Der Autor entwirft also ein Kaleidoskop aller Bereiche öffentlicher Betätigung der Pergamener Notablen und ihres familiären und wirtschaftlichen Fundaments. Leider widmet er der Hauptfrage, was nun die "Identität" dieser Oberschicht ausmacht und was sie gegebenenfalls von derjenigen anderer Städte unterscheidet, kein eigenes Kapitel, obgleich die Frage an sich klar formuliert wird (198). Im Wesentlichen schließt er sich, wie über das Buch verstreute Äußerungen vermuten lassen, der seinerzeit vom Rezensenten entworfenen Typologie der pergamenischen Notablen unter römischer Herrschaft an; deutlich wird dies, wenn auch er die Unter- oder besser: Nicht-Repräsentation von Freigelassenen bei der städtebaulichen Gestaltung (im Gegensatz zu Ephesos) feststellt (175-176) und wenn er den starken Einfluss des attalidischen Erbes auf das soziale und politische Verhalten zugesteht (240). In diesem Sinne sollte auch der Begriff "Konservatismus" der Pergamener verstanden werden und nicht, wie der Autor (204), im Sinne einer Abschottung. Selbstverständlich öffneten sich die Vornehmen Pergamons, wie fast in der ganzen griechischen Welt, den Bedingungen und Angeboten der römischen Vormacht, Politik zu betreiben. Das schließt aber nicht aus, dass sie dies in vollem Bewusstsein einer Rom ebenbürtigen großen Vergangenheit und entsprechend voller Stolz "auf Augenhöhe" praktizierten. Mit der quasi monarchischen Stellung eines A. Iulius Quadratus in Pergamon ist nicht diejenige eines herausragenden Bürgers einer beliebigen anderen griechischen Stadt vergleichbar (der Autor führt auf S. 245 einen Epameinondas aus Akraiphia in Böotien an), sondern allenfalls eines Mannes vom Typ des Atheners Herodes Atticus, der dem Kaiser in direkter Unterredung Paroli bieten konnte.

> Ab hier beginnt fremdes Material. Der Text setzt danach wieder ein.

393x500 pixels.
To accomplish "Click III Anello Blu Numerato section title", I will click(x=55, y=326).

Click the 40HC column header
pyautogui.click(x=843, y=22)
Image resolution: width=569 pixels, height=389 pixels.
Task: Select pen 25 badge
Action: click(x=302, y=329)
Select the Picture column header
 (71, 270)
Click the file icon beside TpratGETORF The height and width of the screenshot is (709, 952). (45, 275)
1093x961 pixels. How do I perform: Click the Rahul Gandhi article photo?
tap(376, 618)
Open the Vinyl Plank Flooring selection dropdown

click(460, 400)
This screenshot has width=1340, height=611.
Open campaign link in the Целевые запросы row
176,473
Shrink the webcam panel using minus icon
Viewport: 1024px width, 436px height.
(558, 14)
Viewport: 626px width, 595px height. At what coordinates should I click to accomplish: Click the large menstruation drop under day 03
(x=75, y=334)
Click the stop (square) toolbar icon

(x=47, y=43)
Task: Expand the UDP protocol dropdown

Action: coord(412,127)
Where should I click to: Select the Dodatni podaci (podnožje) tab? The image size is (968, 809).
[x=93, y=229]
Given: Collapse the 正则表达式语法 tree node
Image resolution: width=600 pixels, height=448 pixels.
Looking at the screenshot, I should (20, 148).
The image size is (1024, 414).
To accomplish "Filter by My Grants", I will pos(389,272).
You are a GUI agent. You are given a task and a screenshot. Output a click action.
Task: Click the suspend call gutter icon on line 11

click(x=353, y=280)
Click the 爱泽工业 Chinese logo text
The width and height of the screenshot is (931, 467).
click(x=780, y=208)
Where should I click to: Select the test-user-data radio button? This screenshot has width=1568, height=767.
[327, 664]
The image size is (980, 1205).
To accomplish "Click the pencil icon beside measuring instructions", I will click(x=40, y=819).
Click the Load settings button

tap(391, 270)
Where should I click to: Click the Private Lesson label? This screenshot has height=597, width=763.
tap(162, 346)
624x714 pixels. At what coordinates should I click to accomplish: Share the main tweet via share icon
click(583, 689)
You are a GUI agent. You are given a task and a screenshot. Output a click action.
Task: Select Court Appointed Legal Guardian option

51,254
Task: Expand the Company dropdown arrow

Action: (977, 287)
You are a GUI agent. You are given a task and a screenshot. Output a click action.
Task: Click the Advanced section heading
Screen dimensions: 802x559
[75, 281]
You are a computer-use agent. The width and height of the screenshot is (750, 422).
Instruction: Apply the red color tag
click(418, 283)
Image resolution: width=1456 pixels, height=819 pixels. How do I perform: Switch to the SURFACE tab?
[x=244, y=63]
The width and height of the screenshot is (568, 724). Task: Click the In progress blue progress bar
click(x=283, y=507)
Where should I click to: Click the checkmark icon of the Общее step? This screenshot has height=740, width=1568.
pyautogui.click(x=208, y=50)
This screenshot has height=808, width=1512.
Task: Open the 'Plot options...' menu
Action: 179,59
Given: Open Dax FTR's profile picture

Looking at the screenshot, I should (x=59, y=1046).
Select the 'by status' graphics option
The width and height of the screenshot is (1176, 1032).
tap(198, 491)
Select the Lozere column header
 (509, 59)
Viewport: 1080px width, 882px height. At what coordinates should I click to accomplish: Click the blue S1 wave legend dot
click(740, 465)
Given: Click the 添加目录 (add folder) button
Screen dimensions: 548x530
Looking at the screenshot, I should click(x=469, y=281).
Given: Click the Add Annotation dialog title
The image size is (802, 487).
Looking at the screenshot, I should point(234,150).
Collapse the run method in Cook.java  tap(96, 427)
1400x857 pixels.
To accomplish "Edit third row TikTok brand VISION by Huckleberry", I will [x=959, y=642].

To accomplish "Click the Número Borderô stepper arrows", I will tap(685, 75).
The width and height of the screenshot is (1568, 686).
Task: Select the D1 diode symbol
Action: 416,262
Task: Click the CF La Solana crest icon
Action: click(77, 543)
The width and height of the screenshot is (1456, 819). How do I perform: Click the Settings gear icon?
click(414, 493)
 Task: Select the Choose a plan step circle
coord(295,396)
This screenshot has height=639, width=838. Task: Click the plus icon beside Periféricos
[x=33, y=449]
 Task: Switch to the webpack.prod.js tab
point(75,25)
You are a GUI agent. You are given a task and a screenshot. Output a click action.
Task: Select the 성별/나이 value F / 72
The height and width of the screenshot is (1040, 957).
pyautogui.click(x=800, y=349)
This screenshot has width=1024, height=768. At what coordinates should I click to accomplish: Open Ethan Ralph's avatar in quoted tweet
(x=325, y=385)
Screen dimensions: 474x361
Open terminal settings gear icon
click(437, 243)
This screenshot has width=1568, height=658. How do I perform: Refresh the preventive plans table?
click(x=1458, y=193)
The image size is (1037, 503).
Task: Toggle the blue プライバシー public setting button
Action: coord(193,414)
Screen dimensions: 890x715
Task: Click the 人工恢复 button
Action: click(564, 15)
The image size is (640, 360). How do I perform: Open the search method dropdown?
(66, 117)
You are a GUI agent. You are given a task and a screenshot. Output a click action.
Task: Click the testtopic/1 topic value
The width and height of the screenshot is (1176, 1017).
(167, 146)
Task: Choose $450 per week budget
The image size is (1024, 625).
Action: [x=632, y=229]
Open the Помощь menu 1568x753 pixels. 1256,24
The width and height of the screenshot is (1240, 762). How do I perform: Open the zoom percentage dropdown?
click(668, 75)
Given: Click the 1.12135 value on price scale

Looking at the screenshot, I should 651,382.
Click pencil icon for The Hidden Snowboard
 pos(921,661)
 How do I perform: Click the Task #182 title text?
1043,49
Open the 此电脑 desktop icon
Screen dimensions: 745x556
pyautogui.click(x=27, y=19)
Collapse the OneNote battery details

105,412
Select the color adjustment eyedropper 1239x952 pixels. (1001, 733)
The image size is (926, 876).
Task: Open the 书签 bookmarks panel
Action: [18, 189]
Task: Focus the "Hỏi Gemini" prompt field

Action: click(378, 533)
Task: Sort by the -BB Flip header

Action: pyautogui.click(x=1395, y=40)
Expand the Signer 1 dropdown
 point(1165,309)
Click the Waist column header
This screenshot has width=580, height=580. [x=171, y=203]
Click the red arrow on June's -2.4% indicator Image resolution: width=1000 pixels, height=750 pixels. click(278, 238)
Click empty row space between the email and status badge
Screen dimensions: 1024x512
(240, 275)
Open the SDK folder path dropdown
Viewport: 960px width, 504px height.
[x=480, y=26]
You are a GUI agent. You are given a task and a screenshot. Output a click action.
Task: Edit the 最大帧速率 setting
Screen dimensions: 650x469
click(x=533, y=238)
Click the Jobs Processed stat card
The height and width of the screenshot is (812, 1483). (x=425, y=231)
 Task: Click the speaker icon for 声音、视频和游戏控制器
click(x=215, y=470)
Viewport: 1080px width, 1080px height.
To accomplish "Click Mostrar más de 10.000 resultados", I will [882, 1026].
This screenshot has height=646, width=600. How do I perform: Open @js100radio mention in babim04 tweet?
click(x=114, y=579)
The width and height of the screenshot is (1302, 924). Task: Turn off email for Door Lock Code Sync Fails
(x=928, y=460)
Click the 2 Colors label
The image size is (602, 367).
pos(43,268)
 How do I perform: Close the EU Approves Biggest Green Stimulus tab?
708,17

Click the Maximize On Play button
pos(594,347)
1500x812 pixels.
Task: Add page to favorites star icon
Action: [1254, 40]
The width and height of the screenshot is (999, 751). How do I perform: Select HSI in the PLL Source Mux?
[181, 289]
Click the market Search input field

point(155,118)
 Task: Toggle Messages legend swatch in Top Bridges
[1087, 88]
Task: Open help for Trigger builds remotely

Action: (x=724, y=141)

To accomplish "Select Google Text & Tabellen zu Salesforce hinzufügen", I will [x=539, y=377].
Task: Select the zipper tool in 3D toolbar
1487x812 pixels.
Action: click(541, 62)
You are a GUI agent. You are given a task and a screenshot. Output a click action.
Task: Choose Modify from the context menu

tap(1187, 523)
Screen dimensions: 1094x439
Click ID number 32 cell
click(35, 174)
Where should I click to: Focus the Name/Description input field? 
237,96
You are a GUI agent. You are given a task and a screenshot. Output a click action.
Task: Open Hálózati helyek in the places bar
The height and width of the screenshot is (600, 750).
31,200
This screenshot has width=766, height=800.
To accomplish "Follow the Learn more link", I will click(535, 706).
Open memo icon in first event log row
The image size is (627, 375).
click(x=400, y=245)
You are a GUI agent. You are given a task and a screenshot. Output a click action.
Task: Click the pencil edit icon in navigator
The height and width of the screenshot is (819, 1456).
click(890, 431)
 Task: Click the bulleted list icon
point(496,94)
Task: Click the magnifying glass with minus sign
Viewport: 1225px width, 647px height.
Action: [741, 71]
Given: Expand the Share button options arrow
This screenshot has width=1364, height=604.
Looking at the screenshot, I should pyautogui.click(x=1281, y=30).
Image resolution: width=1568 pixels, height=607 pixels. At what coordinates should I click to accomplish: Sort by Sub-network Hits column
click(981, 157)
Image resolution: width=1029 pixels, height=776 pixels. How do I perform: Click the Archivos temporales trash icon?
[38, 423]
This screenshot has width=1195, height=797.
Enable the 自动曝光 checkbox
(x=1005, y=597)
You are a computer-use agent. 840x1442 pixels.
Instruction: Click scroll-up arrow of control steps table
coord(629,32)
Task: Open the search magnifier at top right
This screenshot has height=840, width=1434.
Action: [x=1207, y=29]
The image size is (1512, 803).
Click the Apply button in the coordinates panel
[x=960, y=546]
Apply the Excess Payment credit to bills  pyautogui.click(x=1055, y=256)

Wenn auch das Ergebnis keine wesentlich neuen Aspekte mit Blick auf die pergamenische Elite unter römischer Herrschaft bietet, so entwirft der Autor ein anschauliches, breit aufgestelltes und damit wertvolles Panorama des "Funktionierens" einer historisch und politisch herausragenden griechischen Polis in den Koordinaten römischer Herrschaftspraxis.


Anmerkung:

[1] H. Halfmann, Städtebau und Bauherren im römischen Kleinasien. Ein Vergleich zwischen Pergamon und Ephesos. Ist. Mitt. Beih. 43. Tübingen 2001. Französische Übersetzung: Éphèse et Pergame. Urbanisme et commanditaires en Asie Mineure romaine. Ausonius éditions, Scripta Antiqua 11. Bordeaux 2004.